◆ **Data for this exercise**
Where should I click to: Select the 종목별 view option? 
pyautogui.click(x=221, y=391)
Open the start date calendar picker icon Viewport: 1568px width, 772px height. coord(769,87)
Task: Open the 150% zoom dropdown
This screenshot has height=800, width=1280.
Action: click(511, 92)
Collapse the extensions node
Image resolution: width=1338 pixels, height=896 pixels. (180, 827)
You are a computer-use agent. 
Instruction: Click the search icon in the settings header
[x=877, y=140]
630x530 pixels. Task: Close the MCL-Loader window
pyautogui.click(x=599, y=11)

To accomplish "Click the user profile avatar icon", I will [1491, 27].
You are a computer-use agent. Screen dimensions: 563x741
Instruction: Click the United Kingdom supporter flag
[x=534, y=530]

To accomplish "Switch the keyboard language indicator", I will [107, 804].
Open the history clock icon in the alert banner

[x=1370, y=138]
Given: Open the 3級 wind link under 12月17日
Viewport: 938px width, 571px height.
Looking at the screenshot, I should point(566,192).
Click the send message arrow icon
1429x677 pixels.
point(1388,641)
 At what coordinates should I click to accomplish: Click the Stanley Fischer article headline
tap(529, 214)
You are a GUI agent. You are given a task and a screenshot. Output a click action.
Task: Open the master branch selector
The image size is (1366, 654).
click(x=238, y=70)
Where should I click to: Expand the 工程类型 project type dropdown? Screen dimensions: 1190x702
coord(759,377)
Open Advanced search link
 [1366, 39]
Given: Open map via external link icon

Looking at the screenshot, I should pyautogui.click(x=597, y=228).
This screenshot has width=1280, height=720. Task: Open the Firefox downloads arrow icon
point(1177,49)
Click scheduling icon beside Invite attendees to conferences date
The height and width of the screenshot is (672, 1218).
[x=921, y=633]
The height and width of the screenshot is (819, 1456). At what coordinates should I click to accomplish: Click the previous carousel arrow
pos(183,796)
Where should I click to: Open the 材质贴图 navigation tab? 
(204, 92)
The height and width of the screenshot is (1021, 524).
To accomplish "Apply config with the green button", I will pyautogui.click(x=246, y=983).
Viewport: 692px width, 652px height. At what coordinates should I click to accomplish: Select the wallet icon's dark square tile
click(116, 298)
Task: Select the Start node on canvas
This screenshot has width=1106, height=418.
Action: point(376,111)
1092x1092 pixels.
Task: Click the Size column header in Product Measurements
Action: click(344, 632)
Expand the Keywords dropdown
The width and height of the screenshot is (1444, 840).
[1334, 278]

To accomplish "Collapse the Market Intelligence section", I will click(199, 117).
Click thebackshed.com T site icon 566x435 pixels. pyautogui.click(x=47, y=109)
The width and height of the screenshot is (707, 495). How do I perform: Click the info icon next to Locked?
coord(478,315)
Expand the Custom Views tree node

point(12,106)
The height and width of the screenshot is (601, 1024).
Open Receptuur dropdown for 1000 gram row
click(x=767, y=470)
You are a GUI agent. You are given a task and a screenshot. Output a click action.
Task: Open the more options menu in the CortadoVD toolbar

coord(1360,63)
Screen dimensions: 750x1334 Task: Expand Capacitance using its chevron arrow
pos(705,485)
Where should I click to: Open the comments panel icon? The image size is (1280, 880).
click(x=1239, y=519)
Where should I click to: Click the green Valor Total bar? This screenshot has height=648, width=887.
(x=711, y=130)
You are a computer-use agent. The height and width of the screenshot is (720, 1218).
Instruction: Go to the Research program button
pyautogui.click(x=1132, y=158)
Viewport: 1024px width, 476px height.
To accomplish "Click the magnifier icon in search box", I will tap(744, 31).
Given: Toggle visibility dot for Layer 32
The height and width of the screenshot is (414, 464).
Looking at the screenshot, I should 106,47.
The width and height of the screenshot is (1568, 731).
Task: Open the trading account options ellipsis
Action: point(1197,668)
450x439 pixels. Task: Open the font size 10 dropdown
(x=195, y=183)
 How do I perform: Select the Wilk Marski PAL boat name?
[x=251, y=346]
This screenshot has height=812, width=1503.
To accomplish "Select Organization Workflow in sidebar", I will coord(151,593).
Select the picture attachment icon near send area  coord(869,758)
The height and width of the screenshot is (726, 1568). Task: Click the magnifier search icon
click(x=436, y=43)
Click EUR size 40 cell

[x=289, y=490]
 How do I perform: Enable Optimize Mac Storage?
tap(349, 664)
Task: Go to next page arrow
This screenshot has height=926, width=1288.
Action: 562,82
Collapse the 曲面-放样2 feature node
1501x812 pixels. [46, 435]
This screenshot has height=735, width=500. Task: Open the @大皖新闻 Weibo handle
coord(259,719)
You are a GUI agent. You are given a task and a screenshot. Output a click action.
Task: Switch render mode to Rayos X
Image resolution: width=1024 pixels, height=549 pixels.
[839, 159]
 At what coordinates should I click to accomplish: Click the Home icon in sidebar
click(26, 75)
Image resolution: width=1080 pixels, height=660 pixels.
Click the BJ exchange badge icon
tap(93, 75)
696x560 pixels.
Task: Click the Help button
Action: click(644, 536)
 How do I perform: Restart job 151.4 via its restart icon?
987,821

◆ **Direction**
Write out the material again, from the line with "will [1491, 27]." up to and including the line with "[x=534, y=530]", swapping "supporter flag" for "flag icon" and leaving everything else the same.

◆ **Expected output**
To accomplish "Click the user profile avatar icon", I will [1491, 27].
You are a computer-use agent. Screen dimensions: 563x741
Instruction: Click the United Kingdom flag icon
[x=534, y=530]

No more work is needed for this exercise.